Please write out exactly, without any picture, each line from the first in the listing through the line that includes "Given: Click the TradingView logo on chart".

————

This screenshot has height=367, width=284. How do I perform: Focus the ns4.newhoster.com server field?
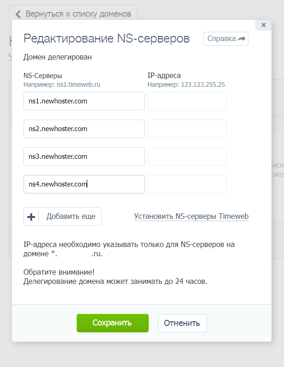pyautogui.click(x=85, y=184)
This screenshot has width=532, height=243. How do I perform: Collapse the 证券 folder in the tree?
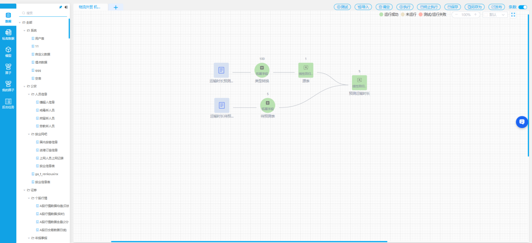coord(24,190)
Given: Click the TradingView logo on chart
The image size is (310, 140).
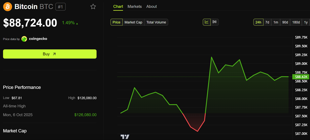Looking at the screenshot, I should click(x=125, y=137).
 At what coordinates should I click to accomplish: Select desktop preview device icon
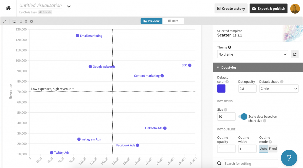14,21
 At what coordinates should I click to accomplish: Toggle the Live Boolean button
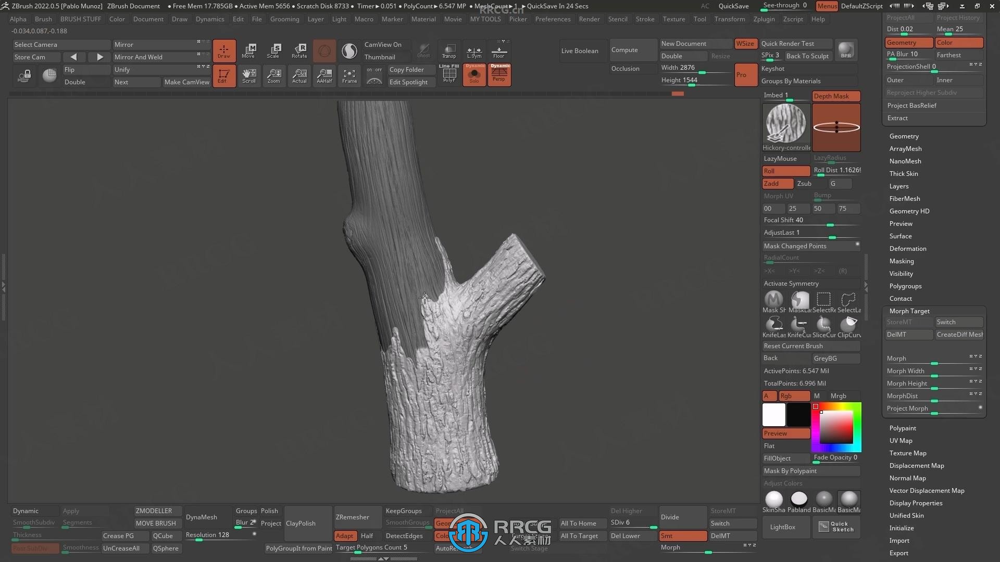580,50
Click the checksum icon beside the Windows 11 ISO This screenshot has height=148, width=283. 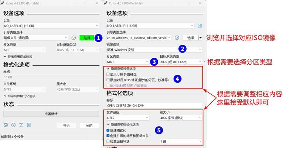point(177,38)
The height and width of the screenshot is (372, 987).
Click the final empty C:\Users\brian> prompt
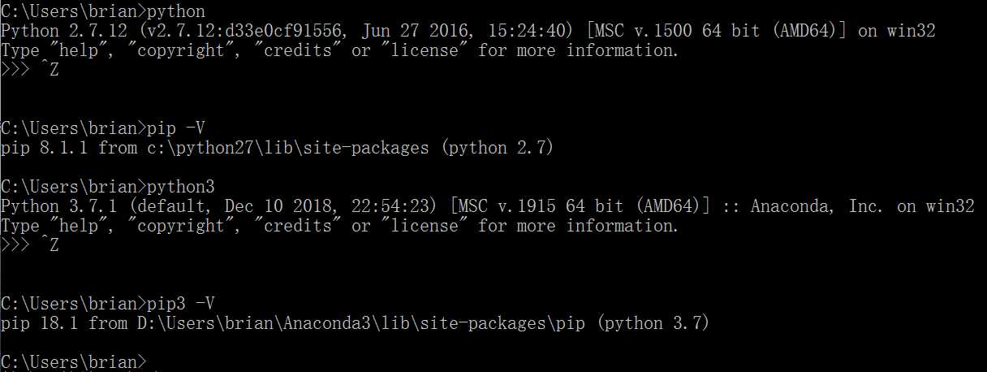coord(74,361)
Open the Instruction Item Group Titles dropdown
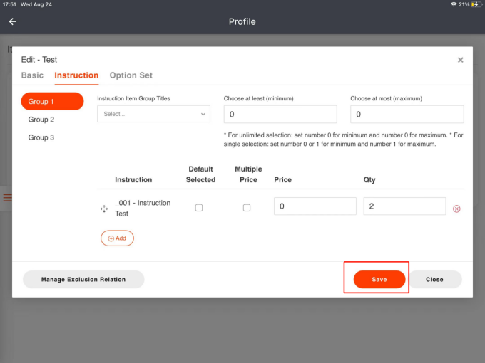The width and height of the screenshot is (485, 363). [x=153, y=114]
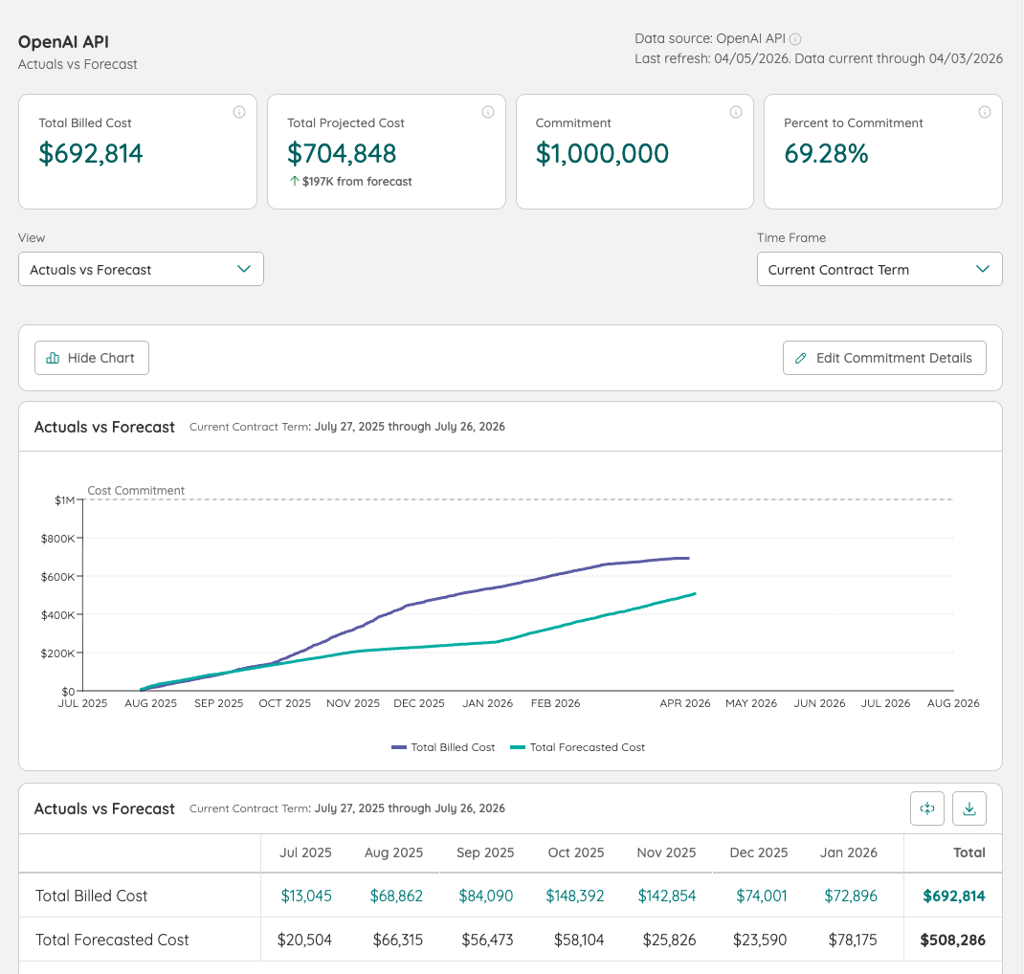The height and width of the screenshot is (974, 1024).
Task: Click info icon on Total Billed Cost card
Action: tap(239, 112)
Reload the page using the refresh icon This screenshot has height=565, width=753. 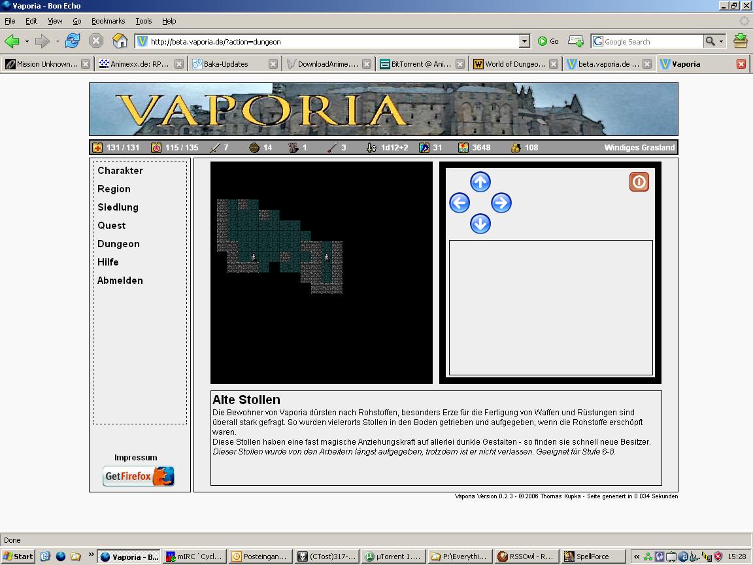pos(72,41)
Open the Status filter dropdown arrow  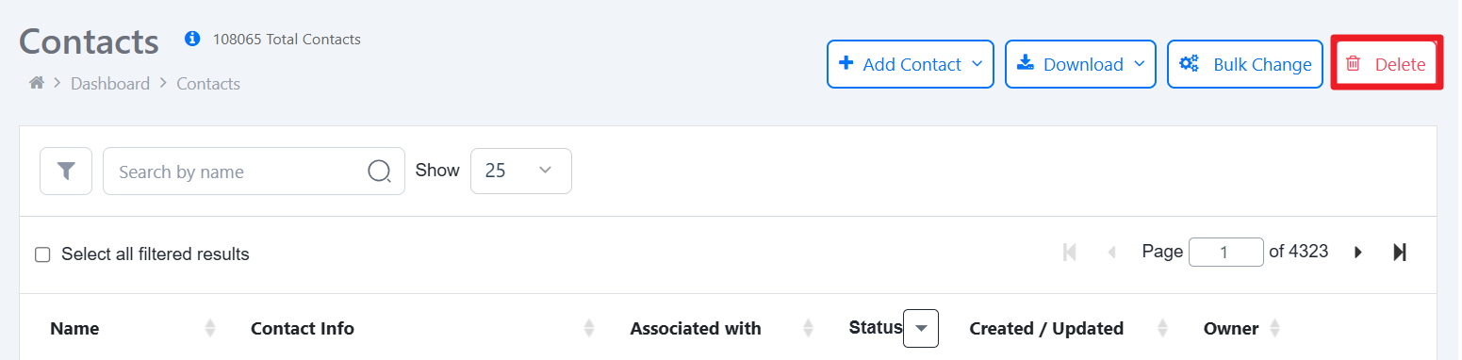point(921,328)
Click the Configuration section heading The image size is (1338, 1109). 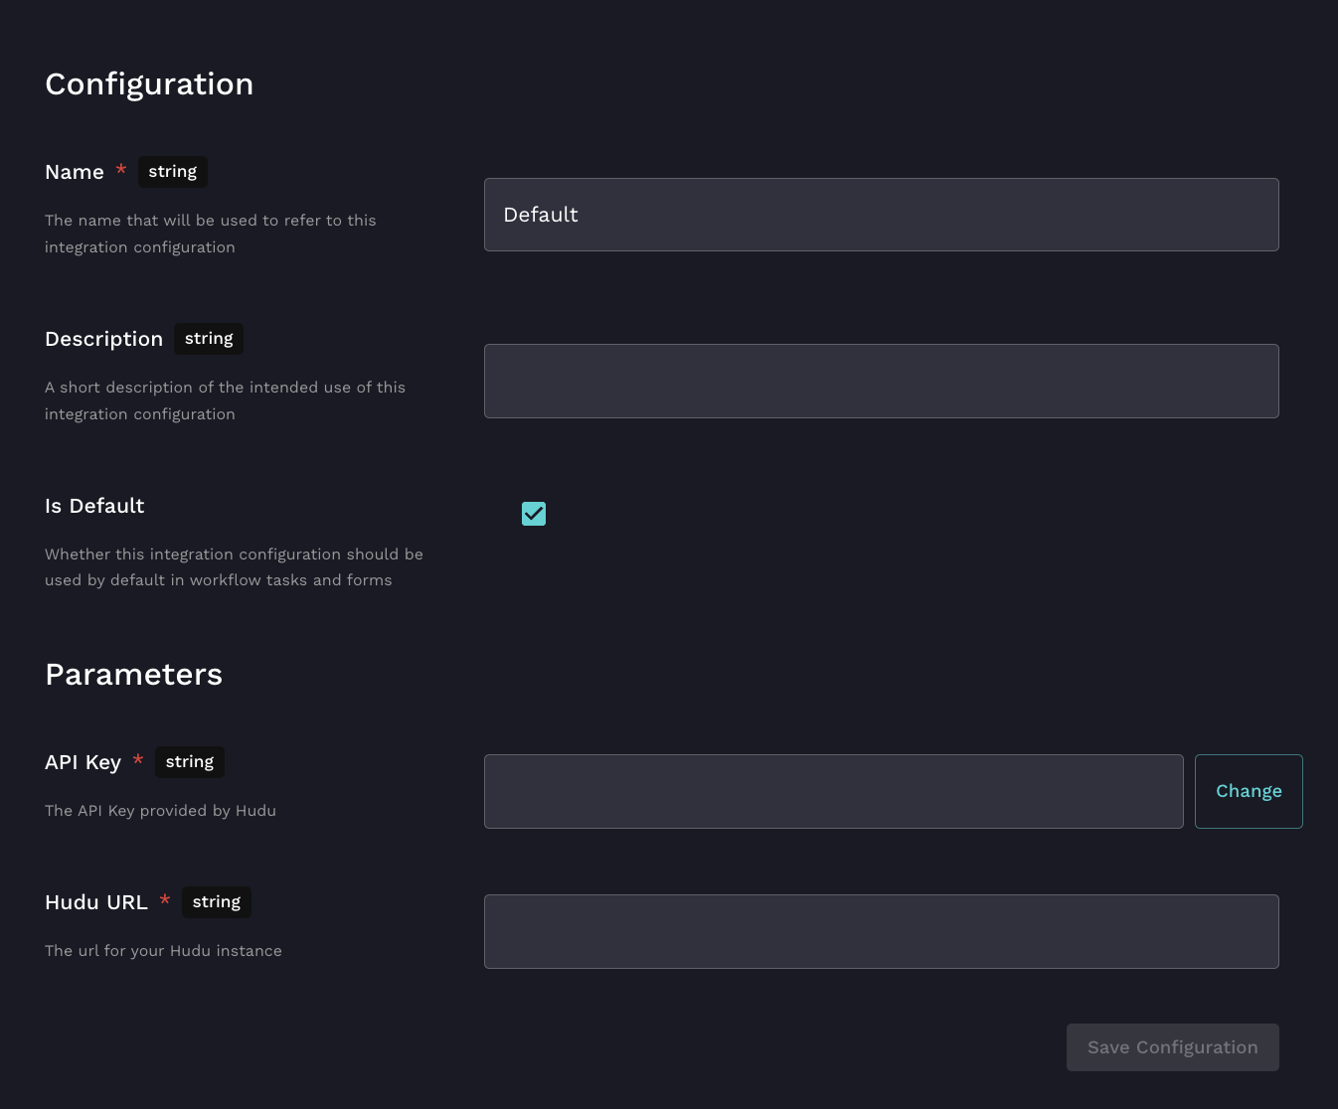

————

### Task output
This screenshot has height=367, width=284. How do I perform: Focus the ns4.newhoster.com server field?
pyautogui.click(x=85, y=184)
This screenshot has width=532, height=243. How do I perform: Collapse the 证券 folder in the tree?
coord(24,190)
Given: Click the TradingView logo on chart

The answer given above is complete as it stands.